- Author: Kathy Keatley Garvey
Last summer we spent many hours capturing images of male long-horned bees, Melissodes aegils, sleeping in clusters on the stems of our guara at night and early morning. (Sometimes they slept inches away from a praying mantis.) Then during the day the boys chased the girls, all the while protecting their turf from prospective suitors and pollinators.
We captured our last seasonal image of a long-horned bee on Sept. 28. It was a Melissodes, all right, but it was Melissodes robustior, a male, as identified by native pollinator specialist Robbin Thorp, emeritus professor of entomology at UC Davis and one of the authors of California Bees and Blooms.
The book, the work of Gordon Frankie, Thorp, Rollin Coville, and Barbara Ertter, all affiliated with UC Berkeley (Thorp received his doctorate there), is a wealth of information about not only bees, but the flowers they visit. (See the UC Davis Department of Entomology and Nematology website.)
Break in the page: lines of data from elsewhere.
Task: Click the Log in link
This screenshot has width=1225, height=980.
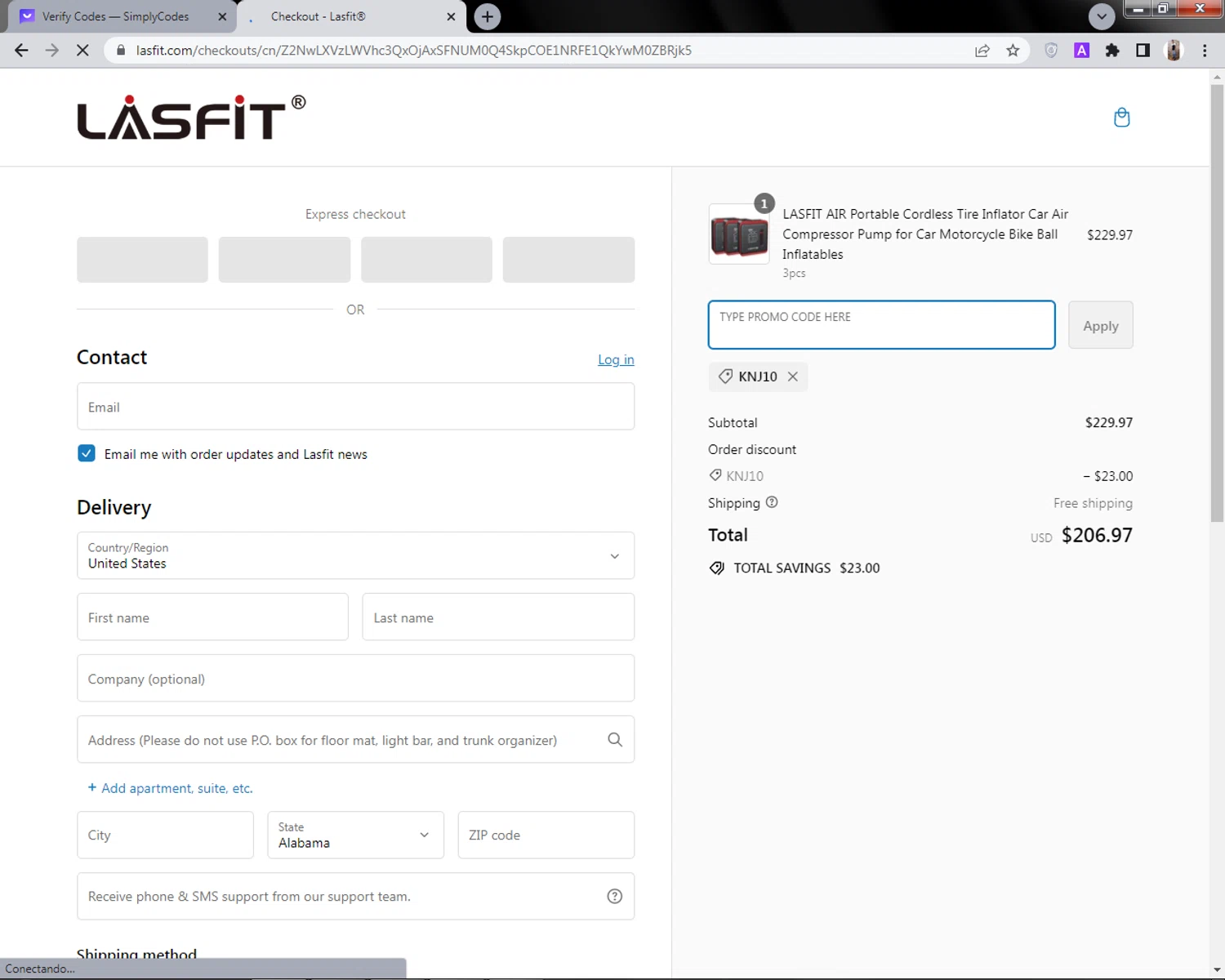Action: [616, 359]
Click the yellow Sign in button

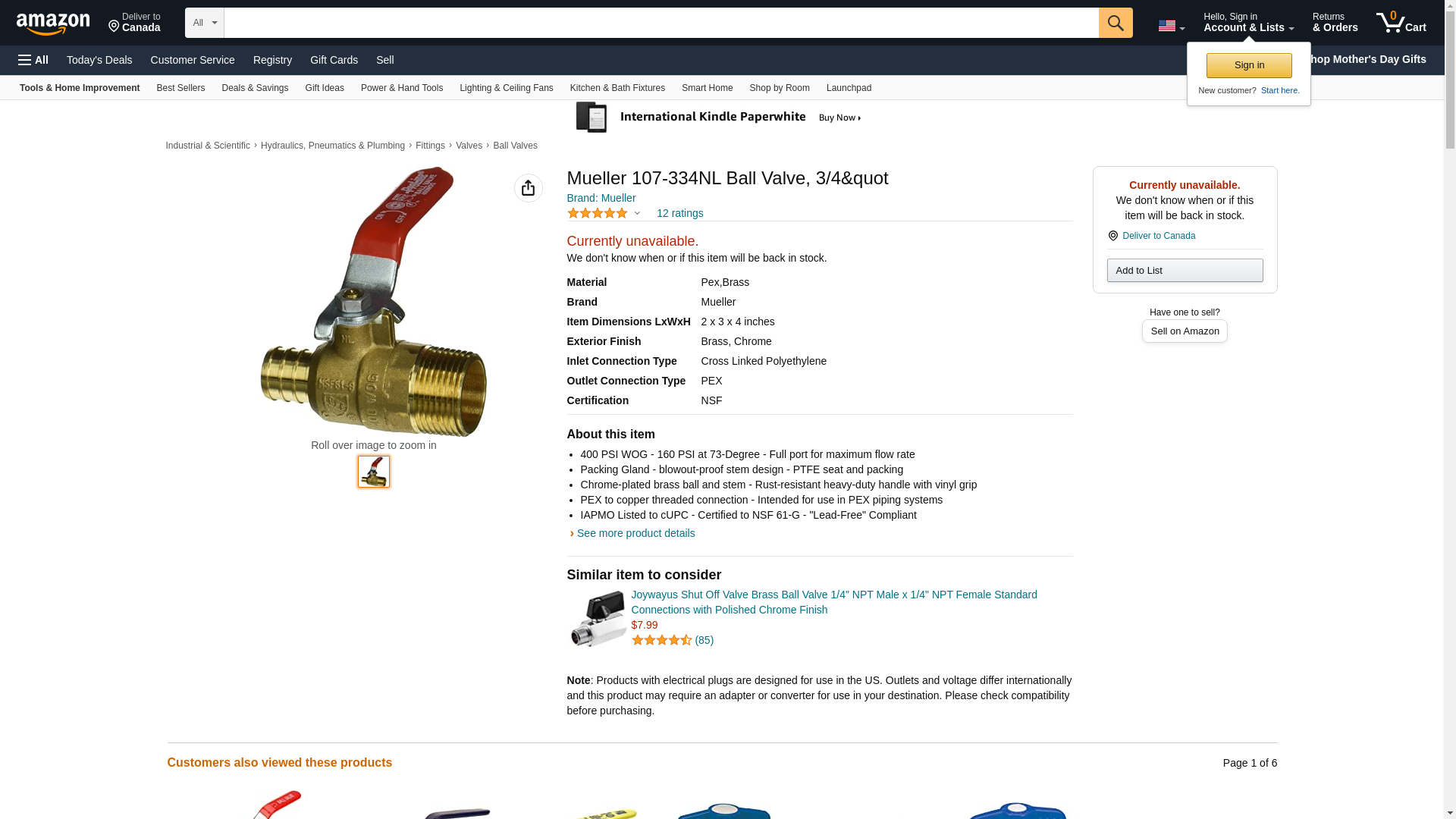[1249, 65]
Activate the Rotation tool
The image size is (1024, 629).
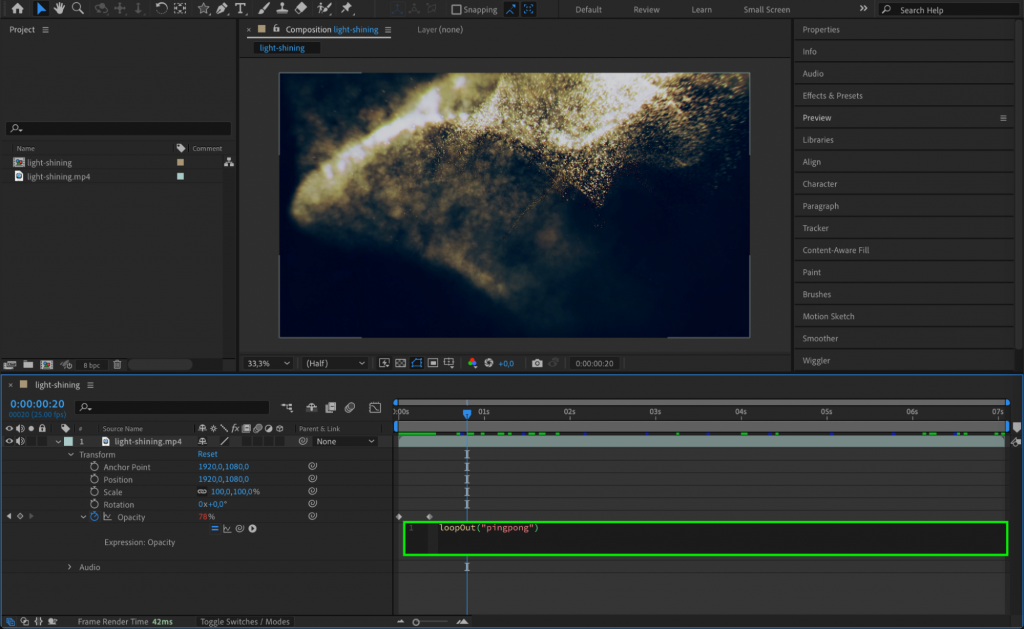tap(161, 9)
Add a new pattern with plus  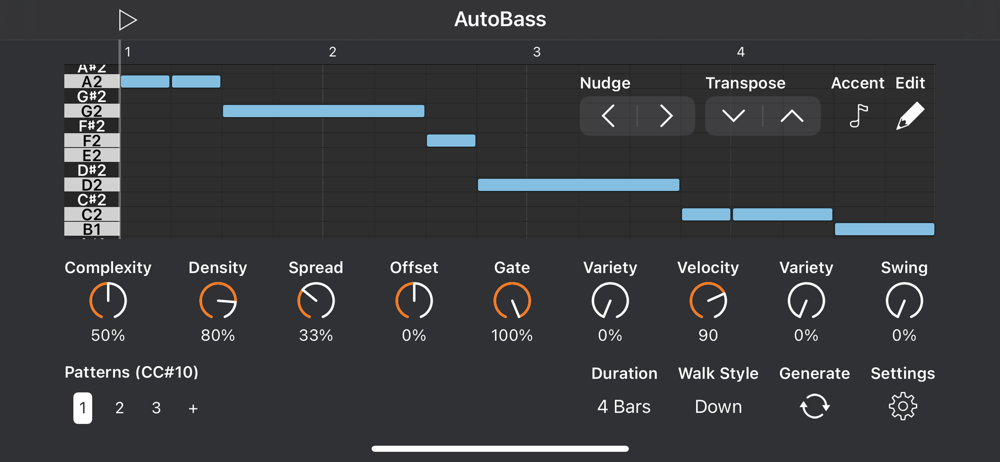pyautogui.click(x=193, y=408)
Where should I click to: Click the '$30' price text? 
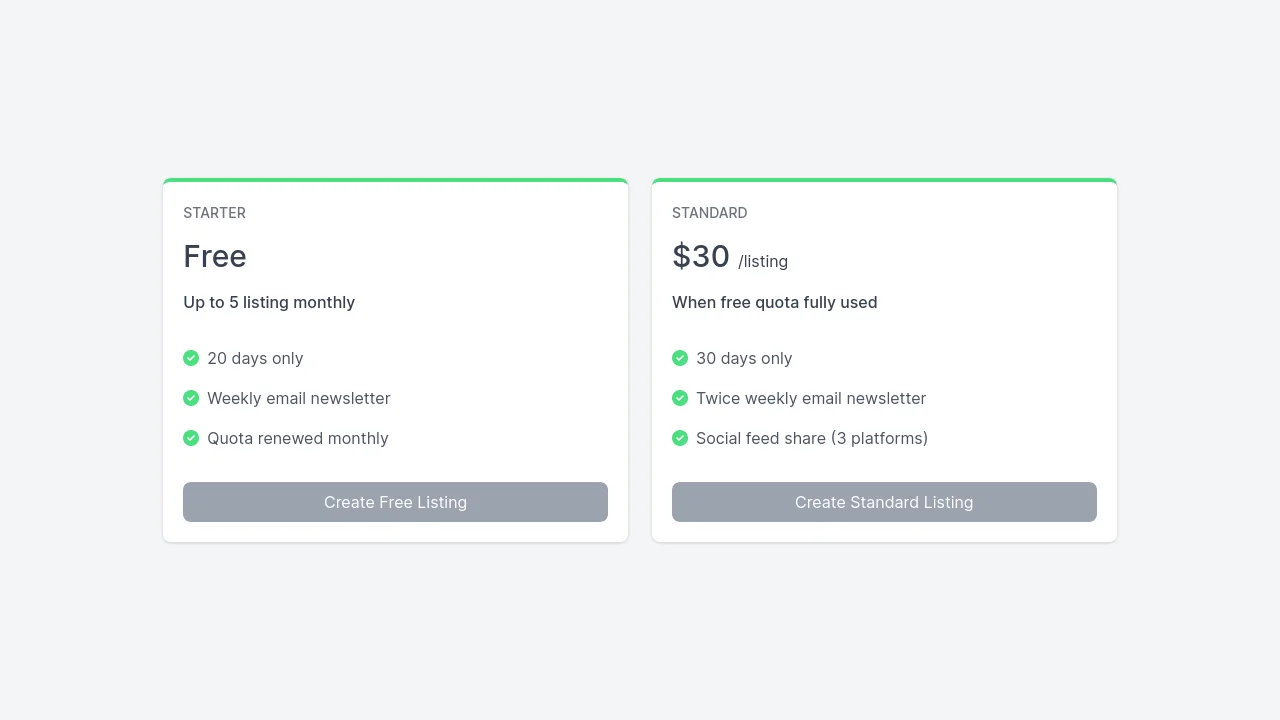[x=701, y=257]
Want to know about Melissodes? There are 130 species of Melissodes in the New World, and about 100 of them live in North America. Of that number, 50 species live in California. Who knew? And only three Melissodes species are widespread and common in California, including our robust buddy, Melissodes robustior.
Last summer we watched at least two species of Melissodes attempt to claim all the guara, catmint, oregano, rosemary, Mexican sunflower (Tithonia), Cosmos, and African blue basil, much to the "bee-wilderment" of honey bees, bumble bees, carpenter bees and other pollinators.
The long-horned bees are all gone now, but next year a whole new generation will take their place.